Hof Arnhem-Leeuwarden, 05-09-2017, nr. 200.220.221/01
ECLI:NL:GHARL:2017:7986
- Instantie
Hof Arnhem-Leeuwarden
- Datum
05-09-2017
- Zaaknummer
200.220.221/01
- Vakgebied(en)
Civiel recht algemeen (V)
- Brondocumenten en formele relaties
ECLI:NL:GHARL:2017:7986, Uitspraak, Hof Arnhem-Leeuwarden, 05‑09‑2017; (Mondelinge uitspraak)
- Vindplaatsen
Uitspraak 05‑09‑2017
Inhoudsindicatie
Mondelinge uitspraak ex. art. 30p Rv. in appel.
GERECHTSHOF ARNHEM-LEEUWARDEN
locatie Leeuwarden
afdeling civiel recht, handel
zaaknummer gerechtshof 200.220.221/01
(zaaknummer rechtbank Noord-Nederland C/17/155728 / KG ZA 17/164)

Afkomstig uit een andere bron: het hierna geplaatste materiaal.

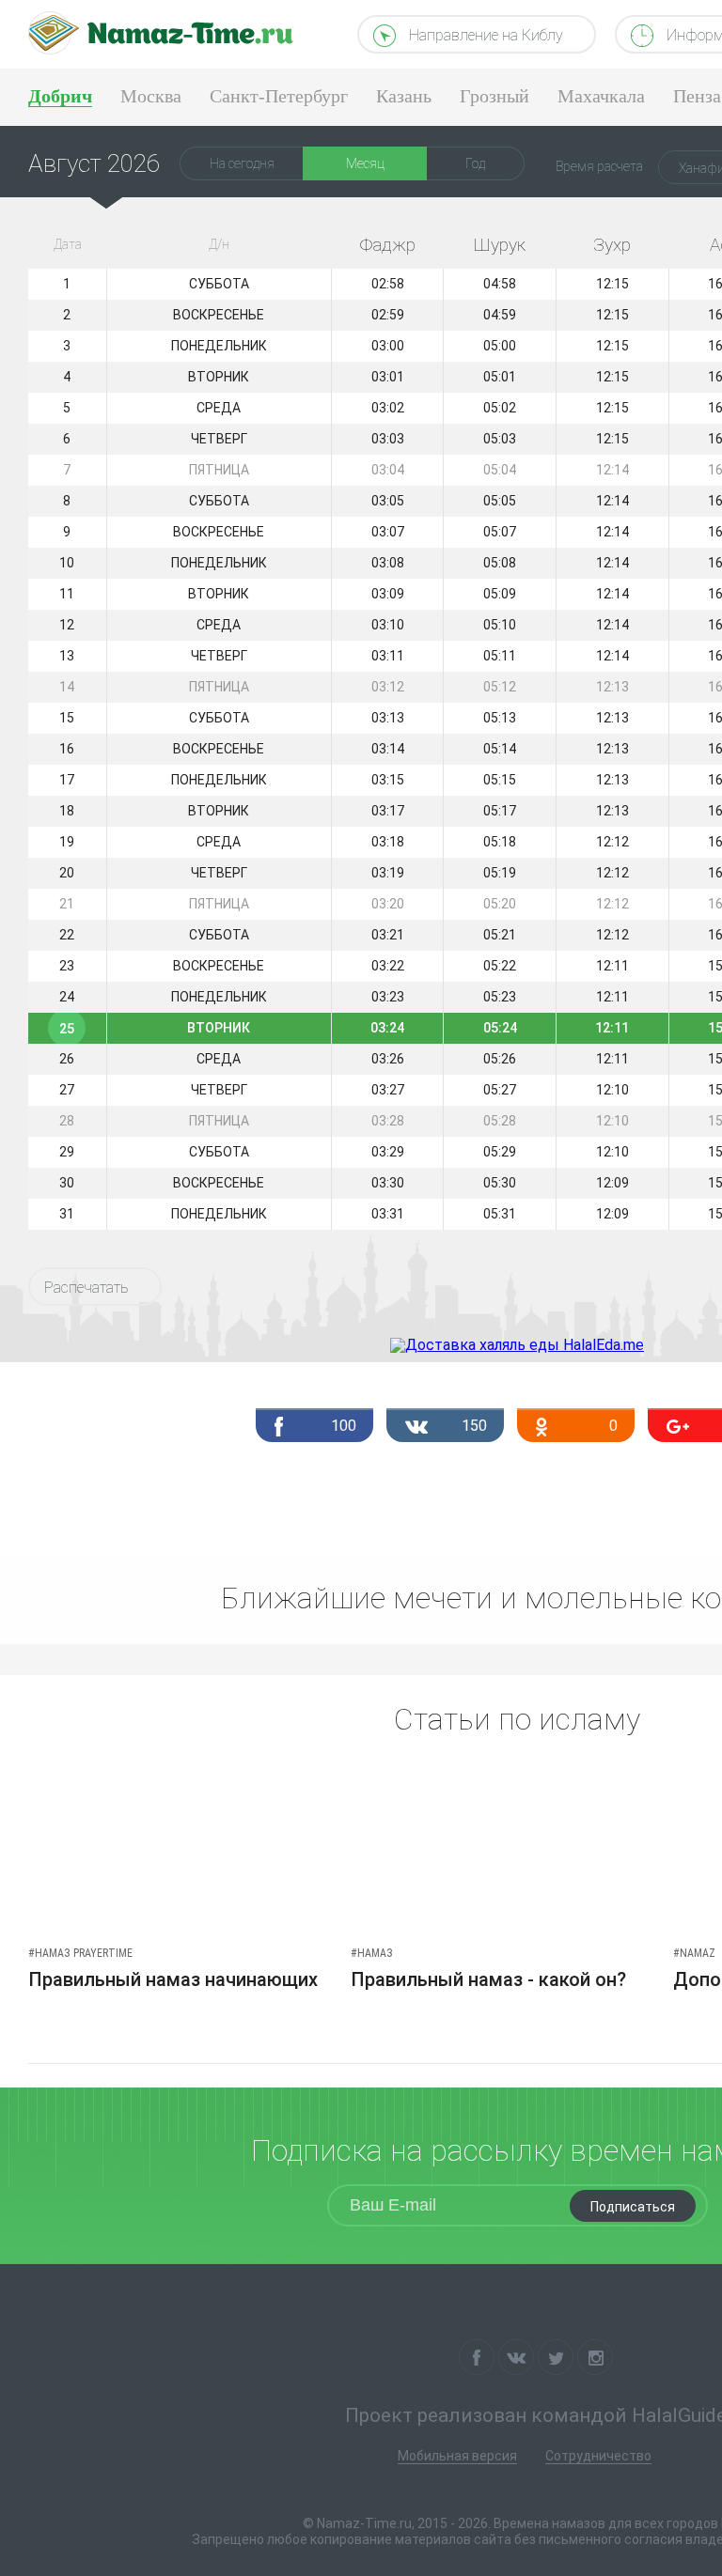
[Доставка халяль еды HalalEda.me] (517, 1345)
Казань (404, 95)
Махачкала (601, 95)
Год (475, 163)
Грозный (494, 95)
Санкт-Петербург (279, 95)
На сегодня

proces-verbaal van uitspraak als bedoeld in artikel 30p Wetboek van Burgerlijke Rechtsvordering
Proces-verbaal van de openbare terechtzitting van het gerechtshof Arnhem-Leeuwarden, locatie Leeuwarden, van 5 september 2017, waar zitting hadden mr. J.D.S.L. Bosch, voorzitter, mr. W. Breemhaar en mr. M.W. Zandbergen, leden, bijgestaan door D.E. Thiescheffer, griffier,
in de zaak van:
[appellant] ,
wonende te [A] ,
appellant,
in eerste aanleg: eiser,
hierna: de man,
advocaat: mr. H. Zobuoglu, kantoorhoudend te Amsterdam,
tegen
[geïntimeerde] ,
wonende te [B] ,
geïntimeerde,
in eerste aanleg: gedaagde,
hierna: de vrouw,
advocaat: mr. N. Nuwenhoud, kantoorhoudend te Amsterdam.
Verschenen zijn:
- [appellant] in persoon, bijgestaan door mr. H. Zobuoglu, voornoemd;
- [geïntimeerde] in persoon, bijgestaan door mr. N. Nuwenhoud, voornoemd.
Van de ter zitting gehouden pleidooien is afzonderlijk proces-verbaal opgemaakt.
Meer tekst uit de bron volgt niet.